June 2nd, 2011
06:30 PM ET
Scientists say a new strain of antibiotic-resistant staph has been identified in humans and fresh, unpasteurized cow's milk in Europe, although it's not known how widespread or virulent it is. A bigger concern, according to their study, is that a newer test may miss this strain of methicillin-resistant staphylococcus aureus (MRSA).
"We're missing out on a whole chunk of the bacteria from our understanding of the epidemiology of MRSA," said Dr. Mark A. Holmes of the department of veterinary medicine at the University of Cambridge in England, and a study co-author. "If we're going to continue the successful drive to reduce MRSA in hospitals and in communities we need to understand where it's coming from. We are not seeing the whole picture."

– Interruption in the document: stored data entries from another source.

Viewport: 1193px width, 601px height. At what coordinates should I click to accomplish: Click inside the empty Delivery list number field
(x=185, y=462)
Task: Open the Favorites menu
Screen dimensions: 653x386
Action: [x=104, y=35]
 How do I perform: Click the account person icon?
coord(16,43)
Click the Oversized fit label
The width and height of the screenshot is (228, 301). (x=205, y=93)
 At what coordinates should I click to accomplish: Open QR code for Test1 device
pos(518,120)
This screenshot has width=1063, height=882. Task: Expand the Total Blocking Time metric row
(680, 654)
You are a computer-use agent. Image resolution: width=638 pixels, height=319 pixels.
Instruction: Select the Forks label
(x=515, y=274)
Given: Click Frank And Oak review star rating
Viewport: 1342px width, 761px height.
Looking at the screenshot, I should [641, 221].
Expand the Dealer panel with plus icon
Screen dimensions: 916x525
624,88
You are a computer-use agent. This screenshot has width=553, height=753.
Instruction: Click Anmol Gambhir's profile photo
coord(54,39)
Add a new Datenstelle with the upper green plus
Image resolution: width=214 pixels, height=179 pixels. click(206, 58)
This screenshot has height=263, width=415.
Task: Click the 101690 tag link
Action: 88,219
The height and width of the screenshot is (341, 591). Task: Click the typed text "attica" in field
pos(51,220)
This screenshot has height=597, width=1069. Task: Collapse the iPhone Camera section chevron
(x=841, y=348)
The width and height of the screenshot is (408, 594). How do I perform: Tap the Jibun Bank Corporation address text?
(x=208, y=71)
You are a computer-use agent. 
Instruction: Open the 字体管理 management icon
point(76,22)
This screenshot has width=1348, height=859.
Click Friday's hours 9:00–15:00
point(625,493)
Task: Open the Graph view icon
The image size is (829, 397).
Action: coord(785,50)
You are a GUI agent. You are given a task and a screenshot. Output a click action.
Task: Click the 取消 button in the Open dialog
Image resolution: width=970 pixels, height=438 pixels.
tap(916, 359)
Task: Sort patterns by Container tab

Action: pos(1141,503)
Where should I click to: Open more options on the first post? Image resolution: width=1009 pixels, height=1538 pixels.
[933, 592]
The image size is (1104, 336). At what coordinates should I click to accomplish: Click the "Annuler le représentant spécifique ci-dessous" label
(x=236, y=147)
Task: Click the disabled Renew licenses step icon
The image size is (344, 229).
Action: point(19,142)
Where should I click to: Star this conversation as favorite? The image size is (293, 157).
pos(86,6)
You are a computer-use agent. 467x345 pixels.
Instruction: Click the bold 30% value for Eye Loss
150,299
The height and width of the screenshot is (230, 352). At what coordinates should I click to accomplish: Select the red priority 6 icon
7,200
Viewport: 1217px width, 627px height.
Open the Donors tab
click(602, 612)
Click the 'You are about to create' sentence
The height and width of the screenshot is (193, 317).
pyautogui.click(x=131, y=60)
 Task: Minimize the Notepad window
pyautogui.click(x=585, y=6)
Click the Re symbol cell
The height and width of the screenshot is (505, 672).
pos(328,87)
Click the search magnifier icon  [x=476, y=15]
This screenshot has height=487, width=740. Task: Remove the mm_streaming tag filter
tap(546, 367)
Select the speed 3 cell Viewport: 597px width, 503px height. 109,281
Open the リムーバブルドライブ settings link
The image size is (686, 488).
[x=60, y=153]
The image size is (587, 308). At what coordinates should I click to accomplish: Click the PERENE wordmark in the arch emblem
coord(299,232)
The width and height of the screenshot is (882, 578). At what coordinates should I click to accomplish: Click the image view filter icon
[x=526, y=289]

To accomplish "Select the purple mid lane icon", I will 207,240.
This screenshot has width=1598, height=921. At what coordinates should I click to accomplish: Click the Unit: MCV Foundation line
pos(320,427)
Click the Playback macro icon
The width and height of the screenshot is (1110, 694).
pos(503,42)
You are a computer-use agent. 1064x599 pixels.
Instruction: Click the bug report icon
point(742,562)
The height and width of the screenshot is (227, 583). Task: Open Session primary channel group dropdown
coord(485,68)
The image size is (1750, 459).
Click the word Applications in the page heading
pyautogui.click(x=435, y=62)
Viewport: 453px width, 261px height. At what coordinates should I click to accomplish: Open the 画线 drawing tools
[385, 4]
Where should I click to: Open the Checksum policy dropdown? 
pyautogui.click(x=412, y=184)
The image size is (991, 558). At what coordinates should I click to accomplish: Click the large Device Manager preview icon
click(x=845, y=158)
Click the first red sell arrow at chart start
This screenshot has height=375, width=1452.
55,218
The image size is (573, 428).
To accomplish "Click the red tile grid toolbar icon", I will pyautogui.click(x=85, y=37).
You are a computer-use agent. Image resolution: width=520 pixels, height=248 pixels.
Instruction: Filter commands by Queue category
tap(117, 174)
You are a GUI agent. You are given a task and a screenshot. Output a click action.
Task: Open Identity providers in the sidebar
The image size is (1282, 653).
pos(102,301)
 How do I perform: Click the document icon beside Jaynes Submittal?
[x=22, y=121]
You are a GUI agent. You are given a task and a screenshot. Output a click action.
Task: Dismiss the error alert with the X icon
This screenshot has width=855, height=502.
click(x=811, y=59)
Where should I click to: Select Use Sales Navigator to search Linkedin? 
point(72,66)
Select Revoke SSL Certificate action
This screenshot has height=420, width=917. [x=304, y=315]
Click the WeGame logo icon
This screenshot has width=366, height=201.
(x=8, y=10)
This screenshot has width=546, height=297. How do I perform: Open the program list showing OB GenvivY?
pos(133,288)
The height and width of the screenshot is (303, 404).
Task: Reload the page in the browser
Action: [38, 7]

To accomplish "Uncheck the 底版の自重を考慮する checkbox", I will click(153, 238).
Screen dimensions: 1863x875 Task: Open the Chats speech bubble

Clusters of the new MRSA strain were found among both humans and dairy cattle in England, Scotland and Denmark, according to the study, published in The Lancet Infectious Diseases.
But the risk of infection in the community-at-large from the new strain of MRSA is remote at best according to one infectious disease expert.
"This isn't something anyone would need to lose sleep over unless you're a farmer in England," said Dr. Gregory Moran, a clinical professor of medicine at the UCLA School of Medicine who is not affiliated with the study. "There is nothing to suggest that this is some new, extra dangerous strain that will spread further and take over from the MRSA that we already have."
The concern is less that the new MRSA strain will spread wildly, and more about the inability of a newer testing method - called polymerase chain reaction (PCR) - to identify it. A PCR test looks for specific DNA sequences in MRSA, identifying markers known to be associated with the bacteria. It is quicker than conventional testing but, according to the study, frequently misses the gene associated with this new MRSA strain.
"Sort of like having an extra source of MRSA that's somehow not being accounted for at the end of the accounting process," said Holmes.
But most hospitals in England– and the United States for that matter - tend to use a more conventional method for identifying MRSA. It involves growing the bacteria in a petri dish impregnated with an antibiotic and observing whether the bacteria grow or not. The concern is that hospitals and medical centers where this conventional method is not used could prescribe the wrong antibiotics.
It is known that animals carry MRSA and sometimes pass it to humans, however it is more likely that resistant bacteria would be spread from person-to-person, according to Moran, an infectious disease expert. Those most affected by cows carrying staph aureus are people who work or live on farms, in close proximity with the animals.
"We live in a sea of bacteria," said Dr. Robert Daum, director of the University of Chicago MRSA Research Center. "There are bacteria in our bodies, in our water, on our elevator buttons. Finding MRSA in some specimens of milk doesn't surprise me and I don't think it necessarily poses a threat to humans."
Holmes added that MRSA migrating from cows to people should not raise concerns about dairy products.
"Drinking milk or eating dairy products is not a public health concern," said Holmes. "The pasteurization of milk kills bacteria, including MRSA, without any problem."
The question lingering for study authors is whether the new MRSA strain will eventually spread from farm workers to the wider community.
"Staph aureus is ubiquitous, it's everywhere," said Moran. "This seems to be one specific strain in one specific geographic area, in one specific species. Unless you're in that area exposed to cows, you should not worry."